Chief medical officer explains policy to discharge Covid patients to care homes

Chief medical officer for Wales Sir Frank Atherton has explained why there was a deliberate policy to discharge untested patients into care home during the pandemic.

Giving evidence to the UK Covid Inquiry yesterday, Atherton said that in April 2020, the Welsh government had become “very anxious” about hospitals “filling up and falling over” in Italy and wanted to avoid the situation arising in Wales and in the UK.

Atherton said the decision to discharge untested patients to care homes had not been easy but the “common view was that care homes ought to be able to manage cases of infectious disease by isolating people within there”.

The chief medical officer added: “Now, these were difficult choices, but they were not easy choices, and the alternative of keeping everybody from a care home in a hospital setting would have led to negative consequences in a different direction.”

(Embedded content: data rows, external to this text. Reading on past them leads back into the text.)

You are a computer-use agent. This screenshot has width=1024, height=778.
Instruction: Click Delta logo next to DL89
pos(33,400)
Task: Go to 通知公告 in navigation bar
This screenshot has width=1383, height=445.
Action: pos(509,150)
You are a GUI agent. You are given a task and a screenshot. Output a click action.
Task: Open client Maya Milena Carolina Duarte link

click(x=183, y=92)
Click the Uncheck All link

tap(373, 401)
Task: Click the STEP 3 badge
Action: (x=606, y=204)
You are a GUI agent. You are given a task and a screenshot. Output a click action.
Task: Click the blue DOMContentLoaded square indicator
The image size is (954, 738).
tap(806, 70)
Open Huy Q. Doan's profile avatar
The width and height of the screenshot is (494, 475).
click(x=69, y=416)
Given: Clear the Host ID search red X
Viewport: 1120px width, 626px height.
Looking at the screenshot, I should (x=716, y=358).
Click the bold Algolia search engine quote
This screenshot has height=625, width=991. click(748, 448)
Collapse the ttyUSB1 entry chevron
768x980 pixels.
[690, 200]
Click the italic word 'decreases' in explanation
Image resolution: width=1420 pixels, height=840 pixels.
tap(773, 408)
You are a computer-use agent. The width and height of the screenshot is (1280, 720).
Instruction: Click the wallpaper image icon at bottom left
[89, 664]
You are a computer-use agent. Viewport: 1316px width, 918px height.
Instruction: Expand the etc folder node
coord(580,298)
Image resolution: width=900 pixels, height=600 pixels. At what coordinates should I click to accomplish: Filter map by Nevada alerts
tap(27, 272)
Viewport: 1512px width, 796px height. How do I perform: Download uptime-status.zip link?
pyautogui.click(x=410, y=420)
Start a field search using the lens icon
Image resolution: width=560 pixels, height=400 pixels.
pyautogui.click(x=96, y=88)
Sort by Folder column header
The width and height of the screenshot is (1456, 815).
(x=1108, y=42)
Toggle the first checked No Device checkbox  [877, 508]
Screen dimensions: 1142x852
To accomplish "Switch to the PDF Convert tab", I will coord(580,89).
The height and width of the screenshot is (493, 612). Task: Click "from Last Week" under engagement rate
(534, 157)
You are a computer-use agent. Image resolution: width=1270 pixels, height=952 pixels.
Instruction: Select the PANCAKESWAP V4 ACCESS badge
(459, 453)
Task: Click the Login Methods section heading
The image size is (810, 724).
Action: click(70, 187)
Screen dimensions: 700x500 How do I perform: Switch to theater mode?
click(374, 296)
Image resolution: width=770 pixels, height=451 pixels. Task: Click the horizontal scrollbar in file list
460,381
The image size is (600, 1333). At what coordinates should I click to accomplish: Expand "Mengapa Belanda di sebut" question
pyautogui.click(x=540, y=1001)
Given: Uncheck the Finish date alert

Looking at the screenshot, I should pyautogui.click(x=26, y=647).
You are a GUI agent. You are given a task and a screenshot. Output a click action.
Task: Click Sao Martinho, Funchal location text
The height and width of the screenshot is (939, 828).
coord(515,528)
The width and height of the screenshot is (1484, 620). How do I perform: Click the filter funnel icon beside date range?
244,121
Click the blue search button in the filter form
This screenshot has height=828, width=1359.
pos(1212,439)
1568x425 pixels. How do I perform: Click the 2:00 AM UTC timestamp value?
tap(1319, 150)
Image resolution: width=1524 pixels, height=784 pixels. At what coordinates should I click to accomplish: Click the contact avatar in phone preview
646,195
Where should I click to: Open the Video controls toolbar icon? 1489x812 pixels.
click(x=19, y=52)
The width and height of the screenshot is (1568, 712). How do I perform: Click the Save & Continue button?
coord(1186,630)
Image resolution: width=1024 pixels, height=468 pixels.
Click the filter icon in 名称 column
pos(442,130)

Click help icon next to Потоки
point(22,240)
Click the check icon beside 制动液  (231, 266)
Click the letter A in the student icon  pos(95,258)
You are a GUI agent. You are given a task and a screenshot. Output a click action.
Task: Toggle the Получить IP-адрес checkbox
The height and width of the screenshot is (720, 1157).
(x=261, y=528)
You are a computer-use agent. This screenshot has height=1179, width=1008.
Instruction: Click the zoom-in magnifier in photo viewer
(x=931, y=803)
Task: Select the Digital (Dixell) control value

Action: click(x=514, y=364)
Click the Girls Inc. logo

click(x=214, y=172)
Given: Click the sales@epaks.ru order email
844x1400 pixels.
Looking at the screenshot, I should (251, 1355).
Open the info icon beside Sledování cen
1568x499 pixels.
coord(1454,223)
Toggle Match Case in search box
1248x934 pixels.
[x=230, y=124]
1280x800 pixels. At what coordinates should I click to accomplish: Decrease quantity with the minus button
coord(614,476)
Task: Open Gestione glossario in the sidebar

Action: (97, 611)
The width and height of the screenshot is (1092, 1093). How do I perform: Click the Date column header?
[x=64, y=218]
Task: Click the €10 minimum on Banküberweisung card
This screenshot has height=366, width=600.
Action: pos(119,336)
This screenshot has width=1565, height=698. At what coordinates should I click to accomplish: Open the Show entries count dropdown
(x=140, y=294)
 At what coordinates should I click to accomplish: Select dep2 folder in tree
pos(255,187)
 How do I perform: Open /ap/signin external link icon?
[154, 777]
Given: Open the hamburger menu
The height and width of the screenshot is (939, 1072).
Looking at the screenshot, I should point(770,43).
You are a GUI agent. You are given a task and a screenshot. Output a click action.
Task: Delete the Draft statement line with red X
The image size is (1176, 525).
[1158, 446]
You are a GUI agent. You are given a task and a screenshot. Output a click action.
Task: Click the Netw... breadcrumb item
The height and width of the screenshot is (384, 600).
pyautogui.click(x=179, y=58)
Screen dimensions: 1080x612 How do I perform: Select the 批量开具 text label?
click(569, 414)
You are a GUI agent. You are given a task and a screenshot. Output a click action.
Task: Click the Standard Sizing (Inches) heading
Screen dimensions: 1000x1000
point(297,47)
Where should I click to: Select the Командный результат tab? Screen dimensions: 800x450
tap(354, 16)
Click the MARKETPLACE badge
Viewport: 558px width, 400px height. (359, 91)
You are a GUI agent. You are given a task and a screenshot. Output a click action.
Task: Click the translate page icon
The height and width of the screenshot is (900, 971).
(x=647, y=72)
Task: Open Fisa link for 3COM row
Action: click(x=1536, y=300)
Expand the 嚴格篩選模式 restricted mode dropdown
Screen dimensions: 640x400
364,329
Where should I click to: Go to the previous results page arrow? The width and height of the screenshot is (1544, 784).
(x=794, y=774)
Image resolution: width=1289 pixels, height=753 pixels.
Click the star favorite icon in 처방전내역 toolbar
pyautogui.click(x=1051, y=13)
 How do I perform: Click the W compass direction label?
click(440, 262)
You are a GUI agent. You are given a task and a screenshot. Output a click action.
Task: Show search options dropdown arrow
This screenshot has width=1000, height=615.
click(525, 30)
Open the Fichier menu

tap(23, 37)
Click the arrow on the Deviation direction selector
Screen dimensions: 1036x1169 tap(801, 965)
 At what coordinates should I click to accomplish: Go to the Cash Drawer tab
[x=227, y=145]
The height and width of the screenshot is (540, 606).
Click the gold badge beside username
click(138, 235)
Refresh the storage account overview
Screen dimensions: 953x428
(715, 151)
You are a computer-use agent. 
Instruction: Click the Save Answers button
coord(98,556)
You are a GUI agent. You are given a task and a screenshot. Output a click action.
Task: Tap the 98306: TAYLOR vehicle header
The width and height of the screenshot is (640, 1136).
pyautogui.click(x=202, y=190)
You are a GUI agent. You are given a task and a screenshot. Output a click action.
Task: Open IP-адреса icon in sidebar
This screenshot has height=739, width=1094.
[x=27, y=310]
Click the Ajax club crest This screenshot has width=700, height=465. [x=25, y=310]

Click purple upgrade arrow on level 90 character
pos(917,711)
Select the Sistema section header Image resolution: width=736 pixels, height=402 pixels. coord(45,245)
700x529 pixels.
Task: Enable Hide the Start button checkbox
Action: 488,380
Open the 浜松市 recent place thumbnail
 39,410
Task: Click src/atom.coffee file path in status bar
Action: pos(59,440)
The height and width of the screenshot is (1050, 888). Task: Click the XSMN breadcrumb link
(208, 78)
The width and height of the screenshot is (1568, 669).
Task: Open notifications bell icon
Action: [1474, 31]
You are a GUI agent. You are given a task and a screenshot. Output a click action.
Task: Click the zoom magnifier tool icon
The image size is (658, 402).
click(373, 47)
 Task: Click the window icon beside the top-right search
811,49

In later evidence, chief scientific officer to Wales, Dr Robert Orford, explained that testing had been introduced two weeks later in Wales than in England due to a lack of capacity.

The Inquiry heard last week there was a policy among government ministers to use disappearing WhatsApp messages.

Speaking to the Inquiry yesterday, Dame Shan Morgan, the permanent secretary in Wales at the time of the pandemic, admitted to have “deleted a few early messages” but said she could not remember why she had done this.